Yerinden yurdundan edilmiş kalabalıklar hayatta kalabilmek için mecburen altın arayışına yöneliyor. Zehirli kimyasallar kullanan bu küçük ölçekli madenciliğin halk sağlığı ve çevre için yıkıcı maliyeti de son derece yüksek. 45 milyonluk ülkede çocuklar da dahil olmak üzere yaklaşık 2 milyon kişi bu madenlerde çalışıyor; yeterli koruma ve hiçbir denetim olmaksızın. Altını diğer madenlerden ayrıştırmak için kullanılan civa, buharlaşarak işçiler tarafından solunuyor. Ayrıca tarım arazilerini ifsat edip yeraltı su rezervlerine sızarak zehirliyor. 2022’deki sellerle birlikte zehir Nil Nehri’ne de ulaşmış durumda. Sadece ülkenin değil, bölgenin de hayat kaynağı, altın sebebiyle tehlikeye atılmış bulunmakta.

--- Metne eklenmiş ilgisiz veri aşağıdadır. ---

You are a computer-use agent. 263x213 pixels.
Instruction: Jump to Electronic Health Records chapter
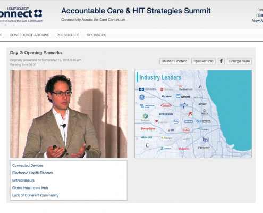pos(32,173)
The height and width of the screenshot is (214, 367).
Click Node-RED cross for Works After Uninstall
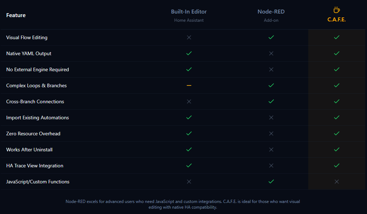(271, 150)
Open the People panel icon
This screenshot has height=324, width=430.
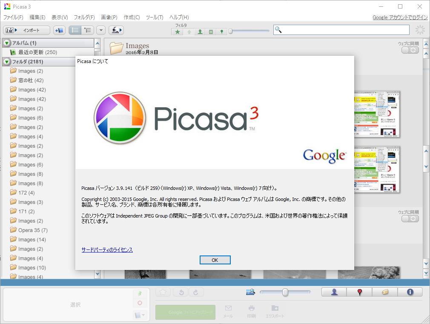point(334,292)
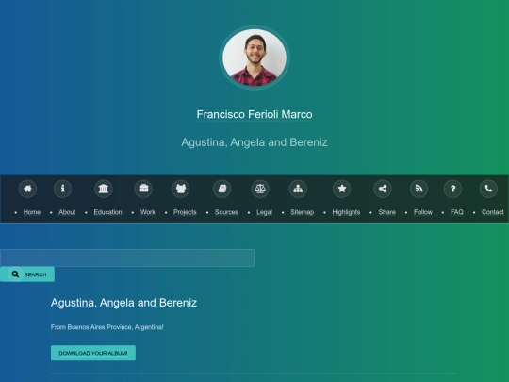Open the Sitemap hierarchy icon
Screen dimensions: 509x382
(298, 189)
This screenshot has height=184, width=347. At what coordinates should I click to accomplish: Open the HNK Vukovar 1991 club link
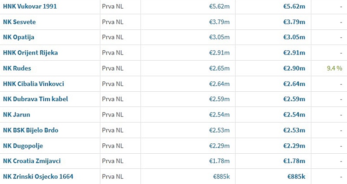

BAE’NİN ÇEK DEFTERİ DİPLOMASİSİ

Parayı takip ettiğinizde ölüm tacirleriyle karşılaşıyorsunuz. Sudan Devlet Başkanı Ömer el-Beşir 2017’de Rus mevkidaşı Vladimir Putin’le buluştuktan hemen sonra Rus-Sudan şirketi Meroe Gold kurulmuştu. 2019’daki ilk Rusya-Afrika zirvesinde de Putin’in başlıca meselesi Afrika altınını ülkesine taşıyabilmekti. Ambargolar sebebiyle bu işlemler kaçakçılık şeklinde sürdürülüyordu ve Ukrayna savaşından sonra daha bir hayatî hâle gelmişti. 2022’de Wagner Group’la irtibatlı olan Meroe Gold tonlarca altını 16 uçuşla Rusya’ya aktarmayı başaracaktı.

Altını takip ettiğimizde neredeyse tüm yollar BAE’ye varıyor. Afrika altınının varış noktası Dubai. Altın rafinerisi ve sektörde çalışan binlerce tüccarıyla küresel altın ticaretinin ana merkezi. BAE, 2023’te İngiltere’yi geride bırakarak dünyanın ikinci büyük altın ihracatçısı oldu. Petrole bağımlılıktan kurtulduğu yeni ekonomik ufuklara yürümek isteyen BAE için altın, bir madenden çok daha fazlası. Bu yüzden Afrika’dan BAE’ye yapılan yıllık altın ithalatının 2012 ile 2022 arasında 243 tondan 609 tona çıkması anlaşılmaz değil.

BAE, İhvan-ı Müslimin kalıntısı saydığı Sudan ordusuna karşı bariz biçimde RSF’yi destekliyor. İnsanî yardım kisvesi altında gizli operasyonlarla İHA ve füze gönderip büyük çapta silah kaçakçılığı yapıyor. Buna karşılık Sudan Dışişleri Bakanlığı Port Sudan’da bulunan BAE heyetinin 15 üyesini 2024’te sınır dışı etti ve BM Güvenlik Konseyi’ne BAE’nin RSF’yi destekleyip savaş suçlarına bulaştığına dair kanıtlar sundu.

Gelgelelim BAE çek defteri diplomasisiyle fitilin sadece bir ucunu değil, diğer ucunu da ateşliyor. SAF’ın madenleri de -en azından belli oranda- neticede BAE için çalışıyor. Ne var ki Sudan altınları pek matah olsa da bu tamahkârlık uzun vadede BAE’nin Afrika Boynuzu ve Kızıldeniz sahasındaki çıkarlarını hepten riske atacaktır.